ME: What do you need to feel safe enough to think about it it?

FEAR: (No answer, just more misery)

ME: Here's what I think will happen if I become ashamed of myself as a writer: I might stop writing. Which is indeed awful! But... how is that different from what's happening now? By paralyzing me with fear, you're creating the awful outcome that you're trying to avoid. That isn't very helpful, is it?

FEAR: (Silent. Miserable. Maybe a little shamefaced.)
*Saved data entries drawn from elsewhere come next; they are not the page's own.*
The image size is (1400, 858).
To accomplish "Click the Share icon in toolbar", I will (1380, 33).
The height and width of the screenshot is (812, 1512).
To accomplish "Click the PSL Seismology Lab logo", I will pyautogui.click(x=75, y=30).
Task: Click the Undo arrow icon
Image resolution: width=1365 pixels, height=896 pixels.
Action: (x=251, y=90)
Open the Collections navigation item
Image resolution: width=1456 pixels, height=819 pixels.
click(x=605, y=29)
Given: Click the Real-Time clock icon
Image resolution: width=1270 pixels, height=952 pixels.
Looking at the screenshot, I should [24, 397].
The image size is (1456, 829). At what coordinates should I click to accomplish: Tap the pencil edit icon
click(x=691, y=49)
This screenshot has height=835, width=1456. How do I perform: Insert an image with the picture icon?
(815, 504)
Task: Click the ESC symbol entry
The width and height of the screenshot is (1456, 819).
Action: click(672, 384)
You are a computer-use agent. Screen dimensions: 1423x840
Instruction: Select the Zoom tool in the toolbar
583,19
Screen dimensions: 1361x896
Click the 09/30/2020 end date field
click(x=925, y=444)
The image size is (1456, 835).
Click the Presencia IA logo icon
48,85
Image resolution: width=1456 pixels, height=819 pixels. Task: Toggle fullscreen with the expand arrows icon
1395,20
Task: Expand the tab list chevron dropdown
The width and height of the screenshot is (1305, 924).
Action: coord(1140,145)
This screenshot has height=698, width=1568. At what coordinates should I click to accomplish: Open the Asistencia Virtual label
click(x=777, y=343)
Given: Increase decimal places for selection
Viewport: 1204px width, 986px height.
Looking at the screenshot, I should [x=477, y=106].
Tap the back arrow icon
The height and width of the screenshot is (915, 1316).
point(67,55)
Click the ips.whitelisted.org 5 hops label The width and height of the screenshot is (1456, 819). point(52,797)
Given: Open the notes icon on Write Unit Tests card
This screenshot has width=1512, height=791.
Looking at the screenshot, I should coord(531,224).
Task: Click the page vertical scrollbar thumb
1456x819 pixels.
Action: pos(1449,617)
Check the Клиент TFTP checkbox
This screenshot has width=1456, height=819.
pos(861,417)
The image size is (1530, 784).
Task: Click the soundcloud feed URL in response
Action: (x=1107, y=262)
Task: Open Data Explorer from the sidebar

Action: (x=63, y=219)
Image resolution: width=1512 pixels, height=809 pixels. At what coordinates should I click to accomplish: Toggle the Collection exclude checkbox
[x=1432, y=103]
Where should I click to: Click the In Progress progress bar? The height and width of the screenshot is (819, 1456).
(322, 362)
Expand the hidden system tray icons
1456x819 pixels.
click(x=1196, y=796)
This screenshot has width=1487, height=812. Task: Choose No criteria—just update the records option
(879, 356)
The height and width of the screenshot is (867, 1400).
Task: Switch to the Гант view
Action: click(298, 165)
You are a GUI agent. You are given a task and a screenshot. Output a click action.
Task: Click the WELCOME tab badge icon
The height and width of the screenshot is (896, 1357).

ME: Honey, I appreciate that you're trying to keep me safe. I really do! But I need to be able to write, so, fair warning, I'm going to work on my story today. But here's what I will do: First, before I even think about rewriting it, I will read it through as is, beginning to end, looking for all the reasons I have to feel proud of that story. Your timely warning that SHAME might be lurking right around the corner has enabled me to dodge that hell out of that jerk and keep writing. Seriously, thank you!

FEAR: (Still silent, still huddled, but maybe there's a hint of a smile going on in there. It's nice to feel listened to. It's nice to feel like you've been of help.)

All of the above was actually kind of surprising. I didn't know the dragon was going to have no nose. I didn't know what FEAR was going to say. But I guess it's not too different from day-to-day writer-brain. I mean, when I'm freewriting or writing rough draft, half the time I don't know what I'll be writing three sentences from now. It shouldn't be so surprising that when I create a character called FEAR and I invent a conversation with her, she says things I didn't know she was going to say.

Anyway, I still need to do what I promised FEAR that I'd do. It's late, I've been out to Brighton (which is an hour away), I skated for two hours at the very edge of my endurance then two hours more just for fun--but I think I can manage to read myself a story before bedtime.